I've now read this, Ivan Denesovich, and Gulag by AleksandrSolzhenitsyn. I can't wait to start reading everything else. 9.8/10

10 June 2010

The Rush of the Sucker River

My substance is such
That I cannot bear much
Save this short summer rush,
Save this reach down and touch.
Found no worse for the wear,
Though no better; no care.
Cost, the fear of my fare:
Lost, the deer slipping snare.
My new sister and friend,
Forgive, untake my hand.
Let's start walking again
Lest our talking should end.

27 May 2010

Wurlitzer

I knew you well inside this house, and you allowed it all. You bore my foibles with grinning patience, and that grin, well, I tickled it.

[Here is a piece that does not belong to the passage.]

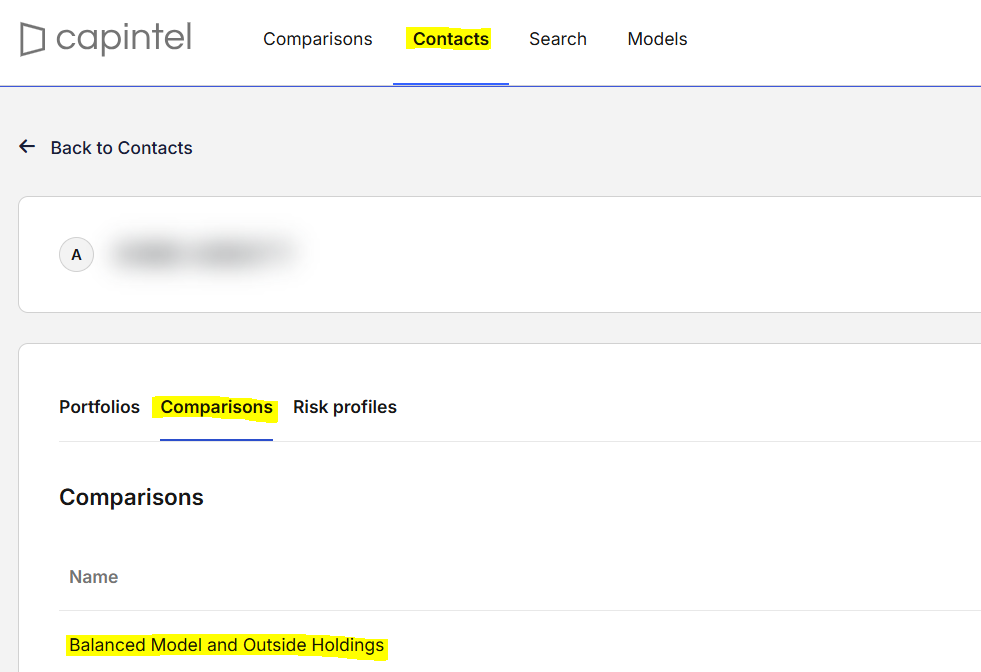Click the Comparisons section heading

I'll play a strange song today as we set out for our stroll. What do you know, the wind is joining right in, and the fog, too. The men on the rooftops are keeping time with their hammers. The girl with a bicycle is doing a dance. The man and his damn dog are writing their review, scathing and unamused. No one will read it.

They'll all just watch and try to discern. "Uprights for joyrides? Well, I never." Yet by we pass, me holding you up around corners, while you hold the note. Somehow, we're both succeeding, knowing each others' limits but not letting on to a single soul.

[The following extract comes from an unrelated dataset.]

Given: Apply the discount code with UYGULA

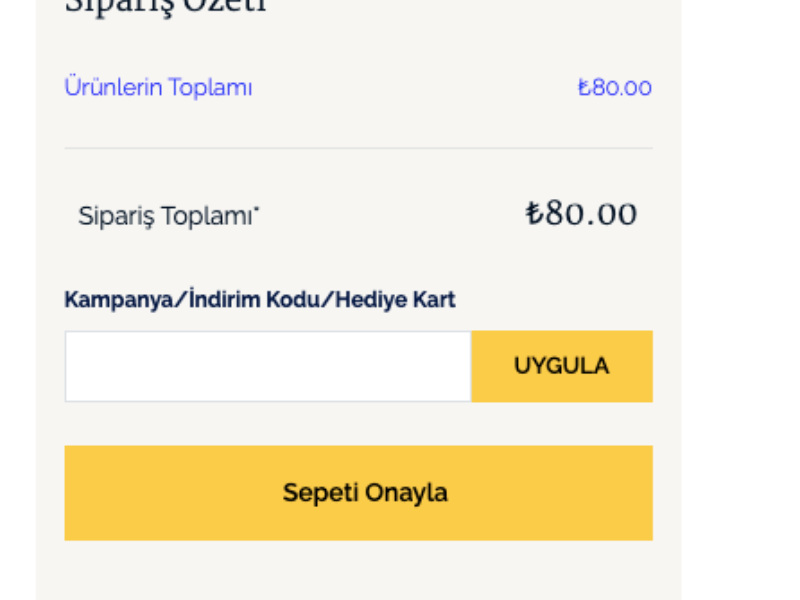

We'll likely never stroll these streets again, but... no, not now. Let's not know that right now. Let's make like it's old hat, this promenade. Here, how about that old tune, the one about old what's-her-face, in the good old key of E. A one and a two and a one two three -- red light. Driver, take a left.

Take us someplace nice, someplace with a story. Take us to the hideout of some old rum-running, moon-shining sonvabitch. Some forgotten piece of unimportant history.

Prop the doors for us, now, as we waltz in and clumsily amble down the narrow stairway. I know, Friend, that your legs aren't what they used to be. It's okay, we made it. Just rest here a while.

26 May 2010

Single Take

This body of mine... I've only seen this thing through a glass dimly. Or on a screen, two-dimensionally. I've never, nor will I ever, have experienced it live, unfiltered, unpixelated, unprocessed.

You have, though. Sometimes you smile because you know I'm inside. I like that. Sometimes you don't. I understand that.

When you don't, is it because you can read as I do? Are you fluent in the language of surgical steel and yellow-ridged craniums? Can you make out the dichotomous standstill? Do they betray my secret struggle? They must.

Alright, then. I'll admit it. I don't know if I'm ready to put away childish things just yet. At times I come close, but stop short, asking, "Will I miss them when I only see them in pictures?"

Can you discern by these fingernails that I'm a worrier, like my mother? These nails have never seen what lies atop the fabled hill. They're confined to their little window, quarantined and allowed no further.

This mock-stubble, can you see it? (Step closer.) The clutter of my mind makes it hard to see the to-do list hanging on the back wall. Two or three weeks ago now I wrote "buy new razors" on that list.

I suppose you see right through these crooked spectacles, too? Okay, yes, like I said, I have a hard time keeping up with the detailed demands of daily life, so if I can pick them up, put the lens back in, bend the frame back into submission, then I can go another day yet without dooming them to the list. Task averted.

See how my left wrist doesn't tell me the time anymore? It just let's me go on and on until I happen by a clock and hear it say that I've lost the luxury of a leisurely pace. I can hear it now.

An abrupt end... unintentional, but fitting I suppose.